—¿No se supone que somos los niños de las flores?
Lisandro ladeó la cabeza, con la mirada más inocente que pudo poner, directo hacia Tatiana.
Tatiana apretó la palma de su mano, sin saber ni cómo contestar esa pregunta.
Pero Dafne, con cara de confusión, preguntó con el ceño arrugado:
—Señorita Tatiana, ¿no que me ibas a meter algo a la boca, tomar un video y enseñárselo a mi mamá para que ella viniera a buscarme?
Dafne frunció los labios, claramente molesta:
—Me dolió un montón cuando me lo metiste a la boca, yo sí te hice caso, pero ¿por qué mi mamá todavía no aparece?
Tatiana retrocedió dos pasos, casi sin darse cuenta.
En silencio, apretó los puños a los costados.
¡Estos dos mocosos, definitivamente no pueden quedarse!
Ahora andan diciendo esas cosas aquí, ¿qué va a pensar toda la gente?
Tatiana ni siquiera se atrevía a mirar a Fabián.
Las voces de los pequeños no fueron ni demasiado altas ni demasiado bajas, justo lo suficiente para que la gente en el público las escuchara perfecto.
Joana, por su parte, apretó los puños y no pudo evitar morderse los labios.
En su mente, volvía a aparecer la imagen de Dafne con los ojos llenos de lágrimas, el cuerpo temblando de miedo.
Arturo le dio unas palmaditas en el dorso de la mano, en un intento de calmarla.
—Tranquila, yo me encargo. Muy pronto, esa mujer va a recibir su merecido.
Joana también miró hacia el escenario, con una mirada tan cortante que parecía atravesar todo.
A su alrededor, el murmullo de la gente iba en aumento.
—Por lo que dicen los niños, ¿no será que la señorita Tatiana está maltratando a los chiquitos?
—Eso parece, ¿no? Los niños nunca mienten.
—De toda la vida, ser madrastra es un lío, y más en estas familias de dinero...
—Sí, ¿quién va a tratar con cariño a los hijos de la ex del marido? ¡Eso no pasa!

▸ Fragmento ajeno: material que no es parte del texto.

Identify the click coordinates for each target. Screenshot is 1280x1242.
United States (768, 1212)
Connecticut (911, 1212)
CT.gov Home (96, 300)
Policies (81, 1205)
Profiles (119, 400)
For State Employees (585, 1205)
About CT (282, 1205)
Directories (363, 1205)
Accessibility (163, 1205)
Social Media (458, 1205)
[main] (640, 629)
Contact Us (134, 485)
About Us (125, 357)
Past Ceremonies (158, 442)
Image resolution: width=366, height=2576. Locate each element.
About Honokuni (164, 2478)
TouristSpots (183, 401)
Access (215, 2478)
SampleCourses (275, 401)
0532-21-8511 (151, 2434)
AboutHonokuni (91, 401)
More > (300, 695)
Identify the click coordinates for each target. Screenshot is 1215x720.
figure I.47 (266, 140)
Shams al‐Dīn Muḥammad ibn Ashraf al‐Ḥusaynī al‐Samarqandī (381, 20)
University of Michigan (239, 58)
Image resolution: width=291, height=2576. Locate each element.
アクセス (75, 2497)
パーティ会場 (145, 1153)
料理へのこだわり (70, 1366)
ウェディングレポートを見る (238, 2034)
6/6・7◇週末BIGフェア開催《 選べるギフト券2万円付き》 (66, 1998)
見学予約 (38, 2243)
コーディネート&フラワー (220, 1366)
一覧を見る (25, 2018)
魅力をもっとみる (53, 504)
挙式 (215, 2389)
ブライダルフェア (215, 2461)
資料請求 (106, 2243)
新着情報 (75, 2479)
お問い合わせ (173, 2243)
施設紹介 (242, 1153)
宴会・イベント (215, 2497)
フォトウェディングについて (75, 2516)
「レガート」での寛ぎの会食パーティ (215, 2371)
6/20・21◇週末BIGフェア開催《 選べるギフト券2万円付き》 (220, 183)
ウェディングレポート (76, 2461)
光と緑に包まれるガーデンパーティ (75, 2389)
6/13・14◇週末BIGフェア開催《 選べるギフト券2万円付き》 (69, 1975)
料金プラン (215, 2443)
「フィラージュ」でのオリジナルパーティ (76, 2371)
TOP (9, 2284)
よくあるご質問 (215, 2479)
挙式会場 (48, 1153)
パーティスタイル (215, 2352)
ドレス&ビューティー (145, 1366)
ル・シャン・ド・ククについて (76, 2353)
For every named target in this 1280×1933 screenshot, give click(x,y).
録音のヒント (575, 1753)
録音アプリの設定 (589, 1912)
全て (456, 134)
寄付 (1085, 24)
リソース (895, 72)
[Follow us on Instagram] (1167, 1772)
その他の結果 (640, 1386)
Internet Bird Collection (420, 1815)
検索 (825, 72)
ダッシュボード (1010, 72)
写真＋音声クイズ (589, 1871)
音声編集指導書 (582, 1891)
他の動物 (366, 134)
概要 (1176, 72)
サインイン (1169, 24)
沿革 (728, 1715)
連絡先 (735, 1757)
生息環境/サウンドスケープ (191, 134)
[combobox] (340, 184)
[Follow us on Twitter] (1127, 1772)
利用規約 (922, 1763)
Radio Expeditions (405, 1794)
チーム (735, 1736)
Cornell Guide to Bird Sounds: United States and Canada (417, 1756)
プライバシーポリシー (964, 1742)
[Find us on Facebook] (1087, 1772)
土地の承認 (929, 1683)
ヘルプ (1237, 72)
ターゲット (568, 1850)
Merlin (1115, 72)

Al escuchar esos comentarios, Tatiana maldijo mil veces a los dos niños en su cabeza.
Aun así, se forzó a mantener la calma y, con voz suave, intentó tranquilizarlos:
—Su mamá está aquí, en el público. Dafne, lo que dijiste fue una broma de mi parte. Ahora, ¿por qué no bajan con su abuelo? Todavía no es su turno de salir como niños de las flores.
El niño cerró la boca, obediente.
Con ver a su mamá, le bastaba.
Se notaba que su mamá tenía asuntos importantes que resolver.
No podía arruinarle los planes.
Simón, al ver que los niños bajaban, soltó un suspiro de alivio.
Después de todo, esto afectaba la reputación de la familia Rivas. Aunque él no soportara a Tatiana, tampoco podía dejar que los demás se burlaran de ellos en público.
Y con su hermano mayor acechando, cualquier error de su lado sería fatal.
Cuando por fin los niños se retiraron, Tatiana respiró profundo, levantó la mirada y volvió a fijarse en Fabián, con los ojos brillosos:
—Fabián, te lo juro, solo estaba jugando con los niños.
Fabián, al ver los ojos húmedos de Tatiana, sintió el pecho apretado.
—No pasa nada, te entiendo.
Era el día más feliz de sus vidas, y no soportaba verla sufrir.